Aim A: In the forum thread about tangent vectors, what kind of approach does the professor favor?

Extract to read:
It's okay. I'm not really sure what my professor wants so I can just ask my TA and if I still don't get it I could ask again? But thanks anyway!

ashleynguyenx3 · Answer

Wait I think I got it but I'm not completely sure. Would I find the gradient and derivative then multiply them using the dot product? Or no?

ashleynguyenx3 · Answer

The word tangent vector is throwing me off

irishboy123 · Answer

yes, your use of tangent vector is what is stumping me a little you can find the tangents wrt x and y and then cross product them and you get the normal the normal should then dot to zero with either tangent Eg, with u and v as the parameters for position vector r: r(u,v) = dr/du = <1,0,∂f/∂u> dr/dv = <1,0,∂f/∂v> normal =<1,0,∂f/∂u> X <1,0,∂f/∂v> = <-∂f/∂u, -∂f/∂v, 1> normal • dr/du = <-∂f/∂u, -∂f/∂v, 1>• <1, 0, ∂f/∂u> = 0 normal • dr/dv = <-∂f/∂u, -∂f/∂v, 1>• <0, 1, df/∂v> = 0 however, that's not what this proof you have been given is really going at. it's very mathsy for my taste and not very intuitive, i much prefer the geometric approach to this stuff. i hope it goes well with the TA and sorry i could not be of more help. PS both Riley and Boas (Maths for Engineers and Physicists) treat this very well. but maybe again not mathsy enough for what your prof wants.

ashleynguyenx3 · Answer

It's okay but thank you! Maybe you can help me tomorrow if I have a better explanation to what they mean by "tangent vector." And my professor does more of analytical approaches, that's why i don't really get a lot of problems and it confuses me. But thank you for helping! :)

irishboy123 · Answer

cheers!

ashleynguyenx3 · Answer

I figured it out. Just to let you know lol

irishboy123 · Answer

cool!

Aim B: Reproduce the listing below line for line, without the pictures.

Records provided:
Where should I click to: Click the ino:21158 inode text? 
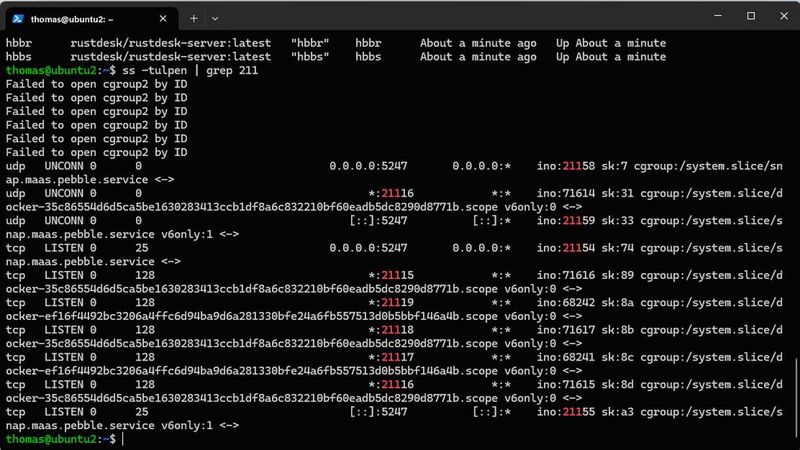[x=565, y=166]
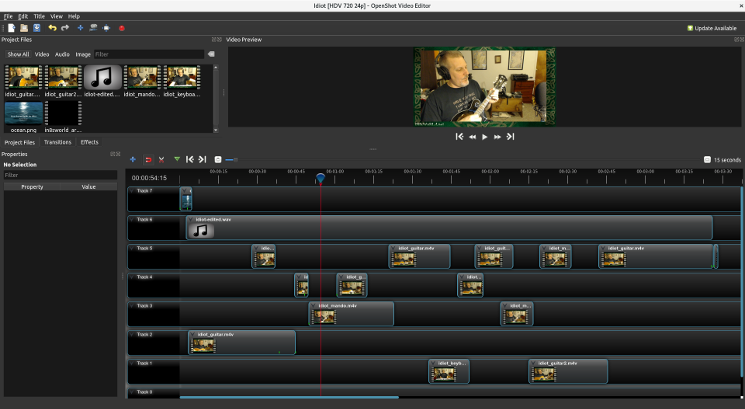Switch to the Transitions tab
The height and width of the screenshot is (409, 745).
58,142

Task output A: The professor favors analytical approaches.

Task output B:
Where should I click to: Click the ino:21158 inode text? 
[x=565, y=166]
Switch to the Transitions tab
The height and width of the screenshot is (409, 745).
58,142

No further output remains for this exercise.